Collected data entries
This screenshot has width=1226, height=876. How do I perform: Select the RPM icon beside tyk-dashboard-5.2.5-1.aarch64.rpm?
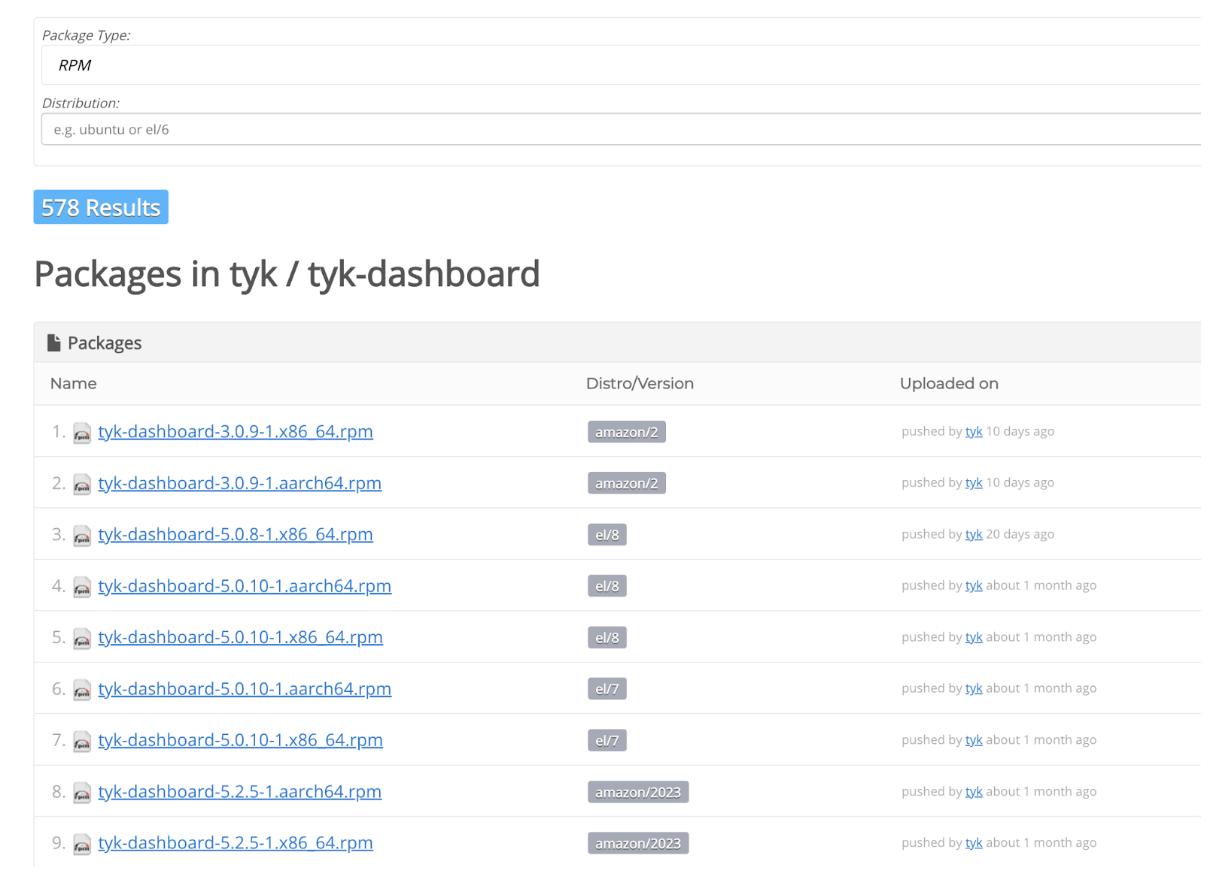pos(82,792)
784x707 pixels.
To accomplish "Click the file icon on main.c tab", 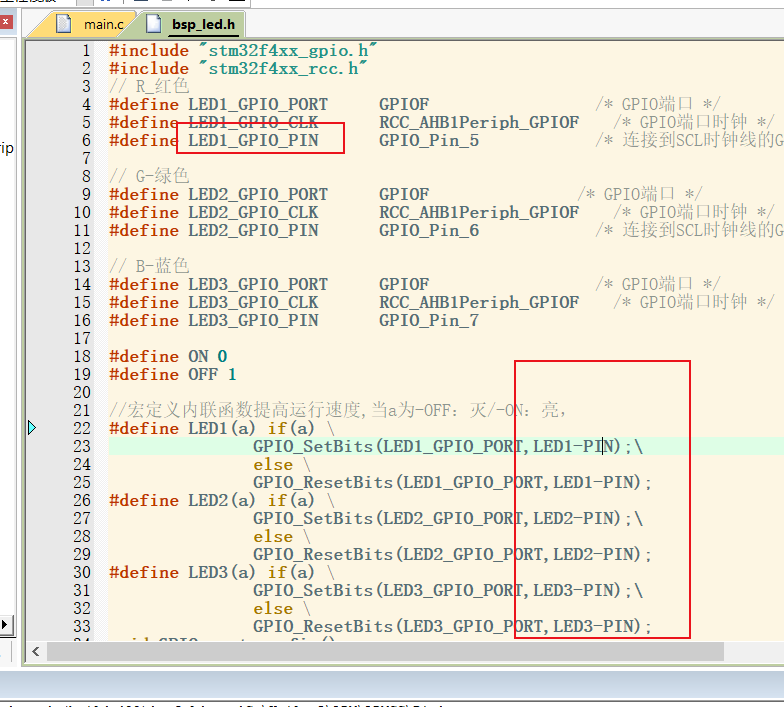I will pyautogui.click(x=65, y=24).
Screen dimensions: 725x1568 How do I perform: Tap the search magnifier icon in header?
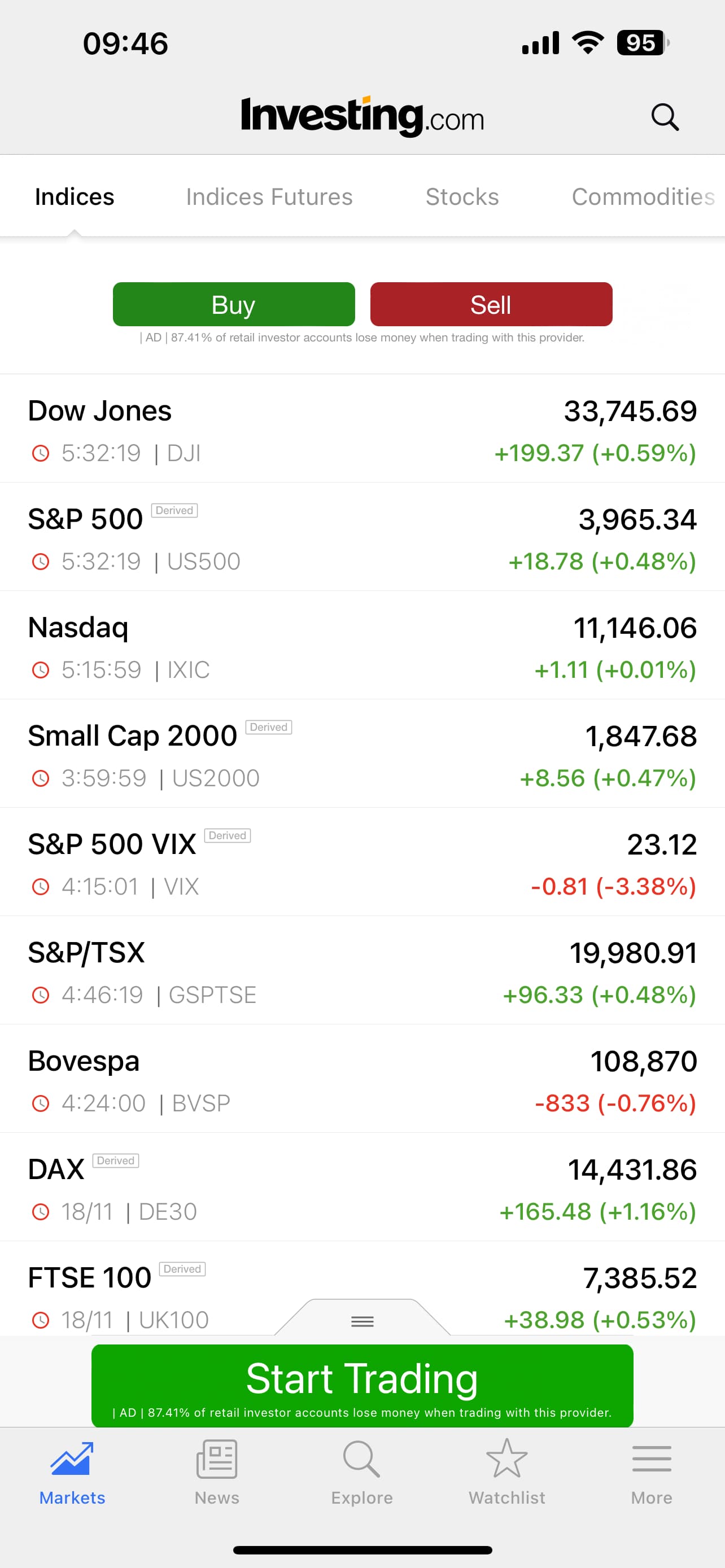click(x=664, y=116)
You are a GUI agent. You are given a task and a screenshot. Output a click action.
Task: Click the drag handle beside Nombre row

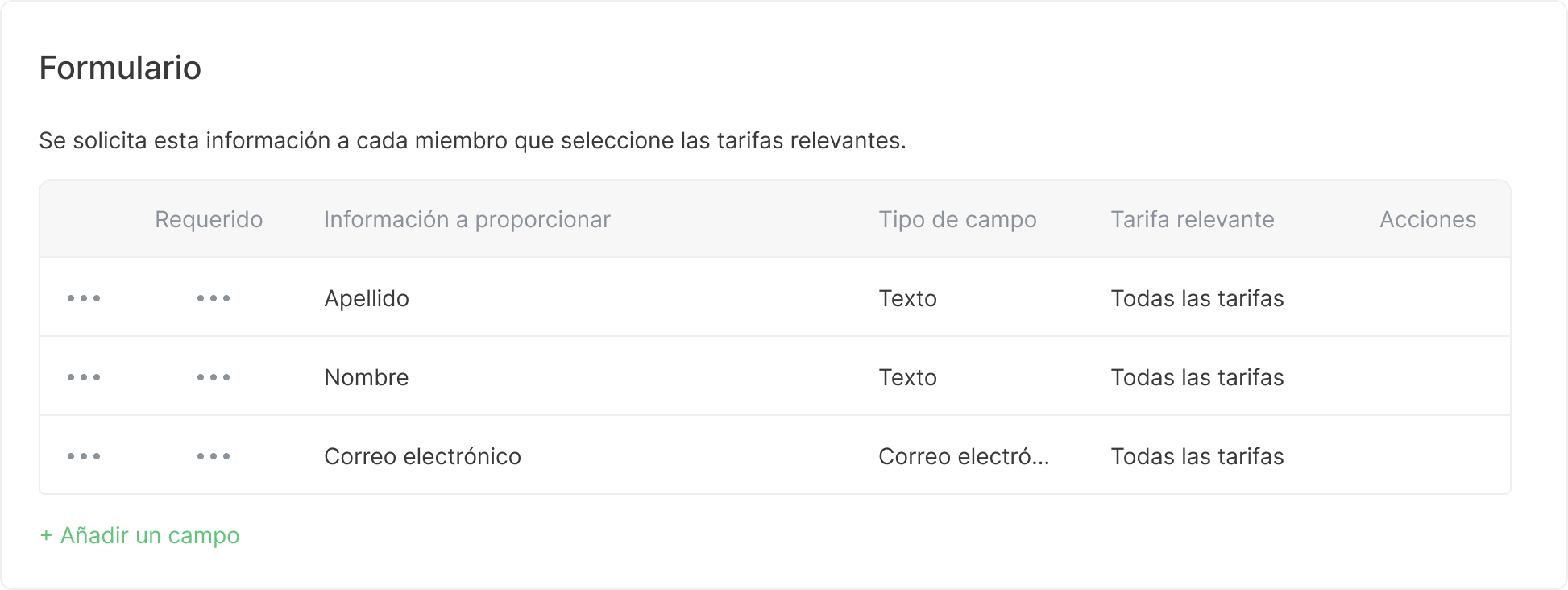(85, 376)
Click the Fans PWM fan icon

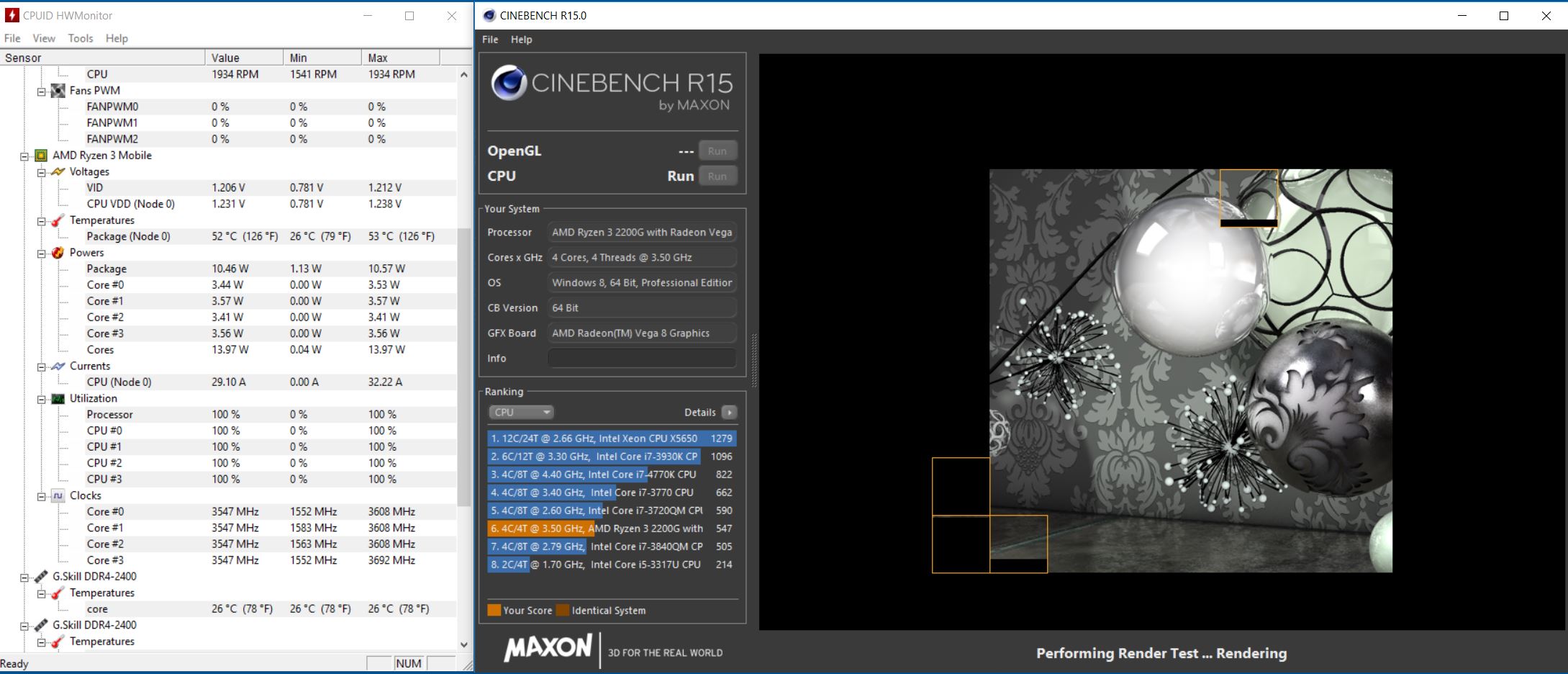tap(58, 91)
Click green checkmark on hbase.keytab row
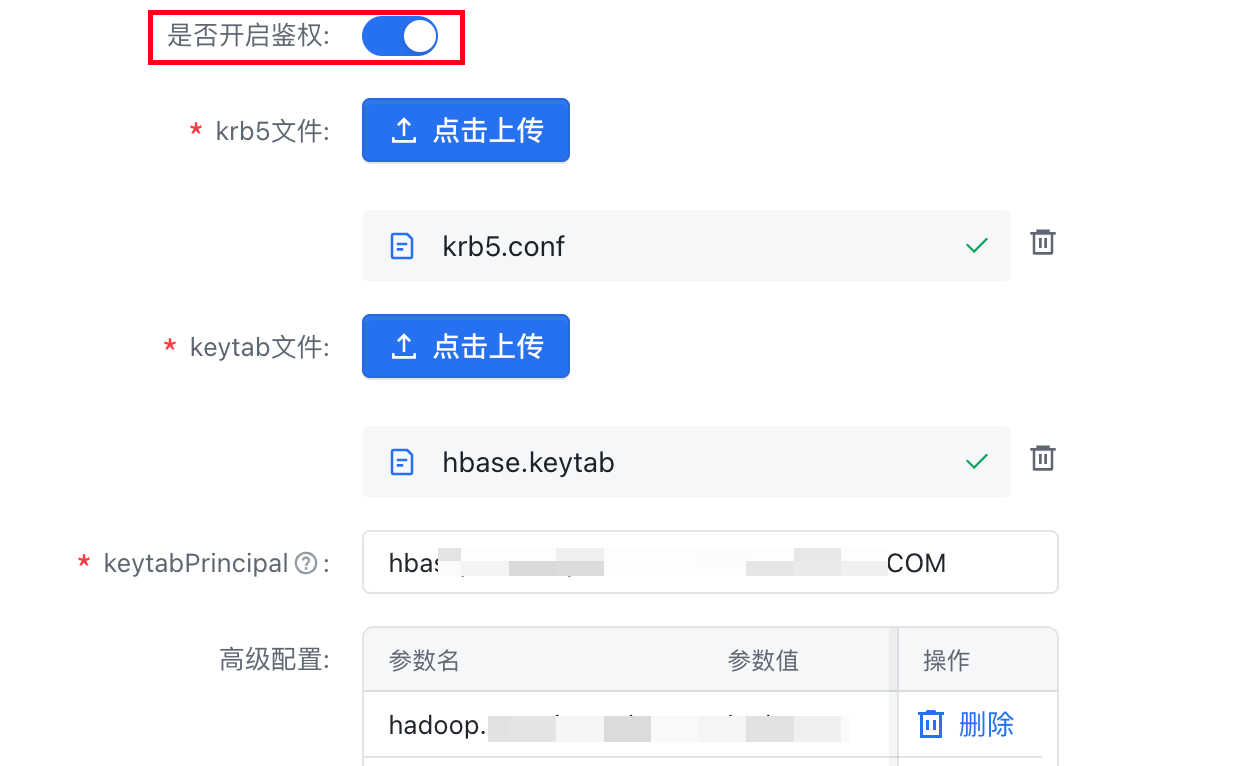Viewport: 1244px width, 766px height. (976, 461)
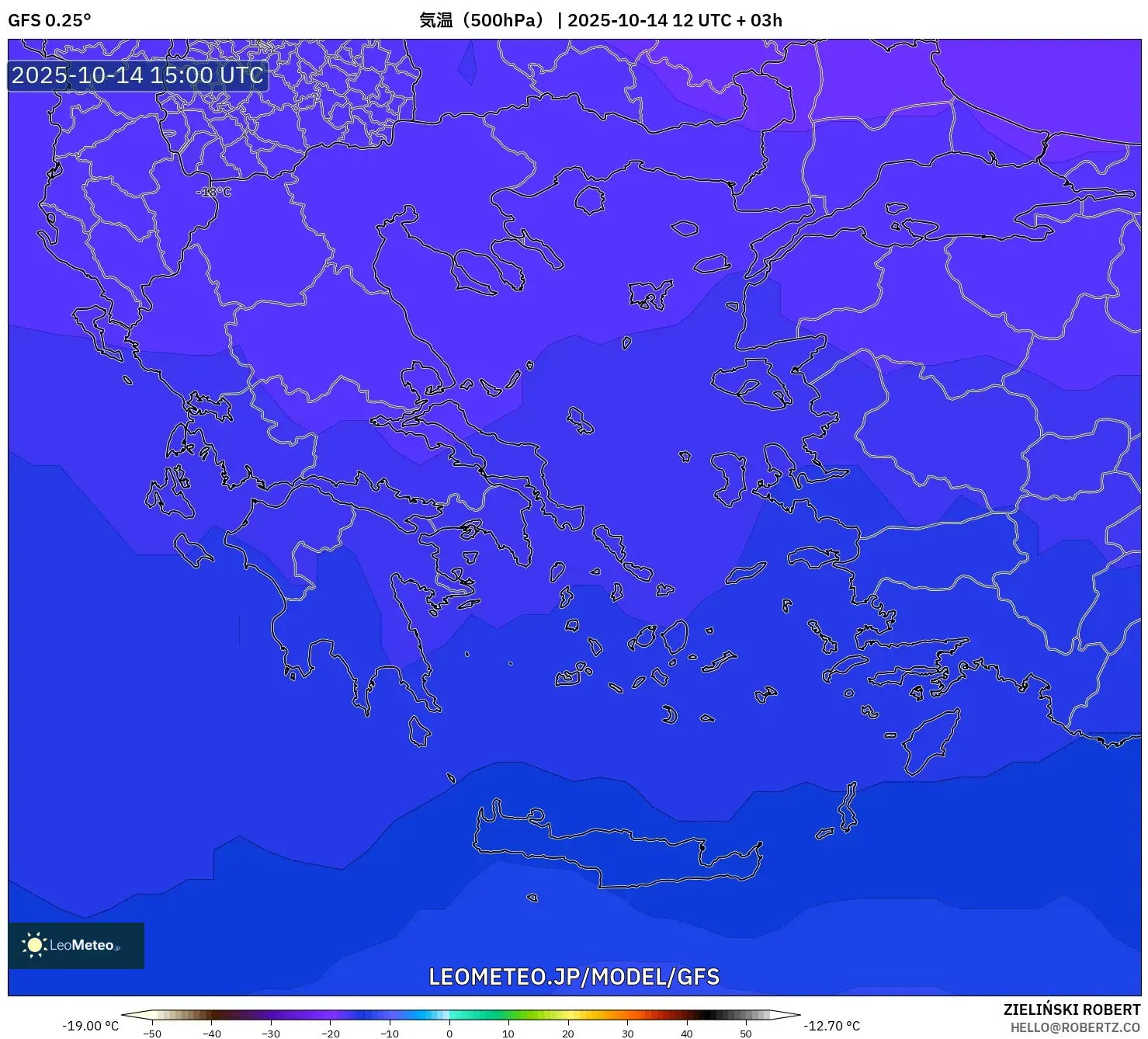The height and width of the screenshot is (1039, 1148).
Task: Click the colorbar at the 0 tick
Action: [449, 1014]
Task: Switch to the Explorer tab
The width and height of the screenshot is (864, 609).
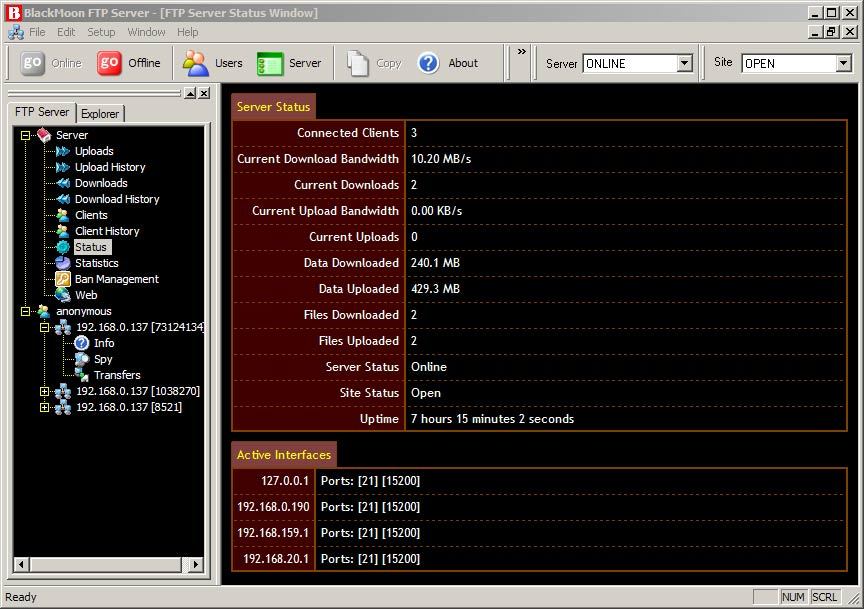Action: [100, 114]
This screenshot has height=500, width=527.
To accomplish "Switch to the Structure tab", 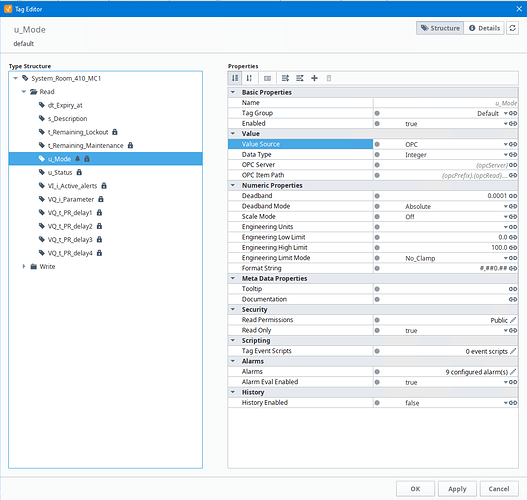I will (x=440, y=28).
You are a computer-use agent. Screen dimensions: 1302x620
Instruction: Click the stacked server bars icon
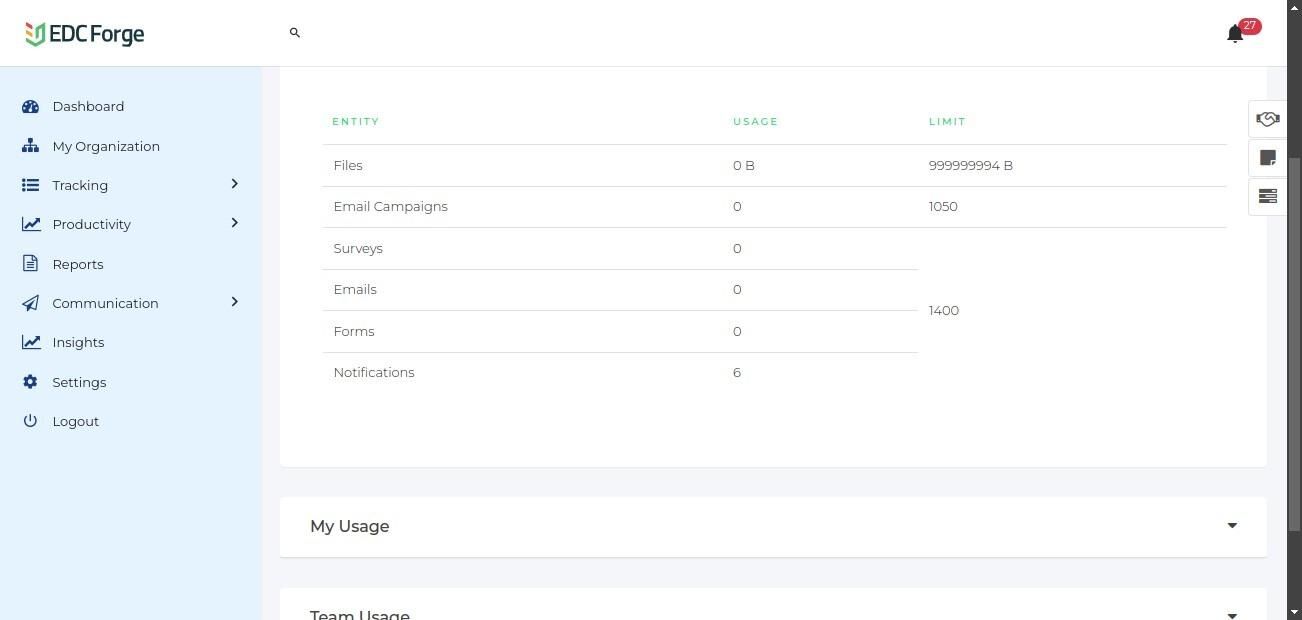pyautogui.click(x=1267, y=196)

- [REQUIRED ACTION]:
Which lines in the entries above contain "agent"? Pull each of them out.

- [EXERCISE ANSWER]:
You are a GUI agent. You are given a task and a screenshot. Output a click action.
You are a computer-use agent. Screen dimensions: 1302x620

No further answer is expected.